Namely, it reduces to the fact that if the set of objects one is interesting in the infinitesimal deformations of is not too wild, then it can be described in the form $f(v)+Q(v)=0$, where $f:V\to W$ is a linear function and $Q:V \to W$ is a quadratic function. Let me make a very simple example of how this works: assume we have a degree four polynomial $p(x)$ and assume $x=a$ is a zero of $p$. We wanto to describe the other zeroes. To do so, we consider the polynomial $q(x)=p(x+a)$. this will be a fourth degree polynomial vanishing at $x=0$so it will have the form, say, $q(x)=x^4+2x^3-x^2+7x$. We are now interested in the zeroes of $x$. We can add a new variable $y$ and set $x^2=y$. Now the equation $q(x)=0$ has become the two degree two equations $y^2+2xy-x^2+7x=0$ and $x^2-y=0$. So it is of the form $f(v)+Q(v)=0$ with $v=(x,y)$, $f(x,y)=(7x,-y)$ and $Q(x,y)=(y^2+2xy-x^2,x^2)$.

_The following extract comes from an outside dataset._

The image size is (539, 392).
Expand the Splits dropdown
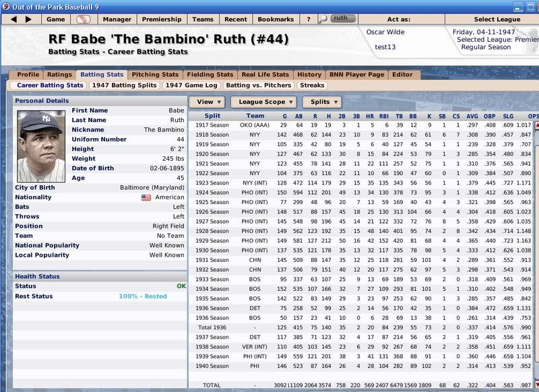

Once the set we want to describe is written in the form $f(v)+Q(v)=0$ we are done. The linear map $f\colon V\to W$ can be seen as a degree 1 map from $V[-1]$ to $W[-2]$, where $V[-1]$ is the same vector space as $V$ but now with all of its elements seen as if they were in degree 1, and $W[-2]$ is the same vector space as $W$ but with all of its elements seen as if they were in degree 2. Also, the quadratic map $Q: Sym^2(V) \to W$ can be seen as a degree zero map $V[-1]\wedge V[-1] \to W[-2]$. It is then immediate to see that setting $\mathfrak{g}=V[-1]\oplus W[-2]$, the graded vector space $\mathfrak{g}$ is a differential graded Lie algebra with differential defined by $f$ and bracket defined by $2Q$ (here we use the fact that we are in characteristic zero or at least not in characteristic 2). The set of deformations we are intersted in is then described by the equation $dx+\frac{1}{2}[x,x]=0$ for degree 1 elements in $\mathfrak{g}$, i.e., by the solutions of the Maurer-Cartan equation for $\mathfrak{g}$. 
Moreover, if there is a Lie algebra $\mathfrak{h}$ of symmetries for our set, we can include $\mathfrak{h}$ in our differential graded Lie algebra by setting $\mathfrak{g}^0=\mathfrak{h}$ and extending the definition of the differential and of the bracket so to encode both the Lie algebra structure on $\mathfrak{h}$ and its Lie action on $V$. Doing this one sees that our infinitesimal deformations modulo the action of $\exp(\mathfrak{h})$ are precisely the Maurer-Cartan elements of $\mathfrak{g}$ modulo the gauge action of $\exp(\mathfrak{g}^0)$.
All this to say that describing every (regular enough) deformation problem by means of a DGLA is something that should not be seen as something particularly deep. What is particular is the fact that sometimes the DGLA governing the problem is naturally attached to the geometry of the problem, e.g., for (almost) complex structures the equation defining them is $J^2=0$, so it is quadratic on the nose, and being quadratic is not an artifact. 
For Einstein metrics or instantons I have not thought of which the DGLA description would be. It could indeed be interesting to figure out. Yet, as I tried to explain above, if such an approach is not taken in the literature, the reason it is not because it in principle cannot be taken, but if the DGLA governing these two problems is to be build artificially then DGLA point of view  adds very little (if anything) with respect to a direct approach to the problem.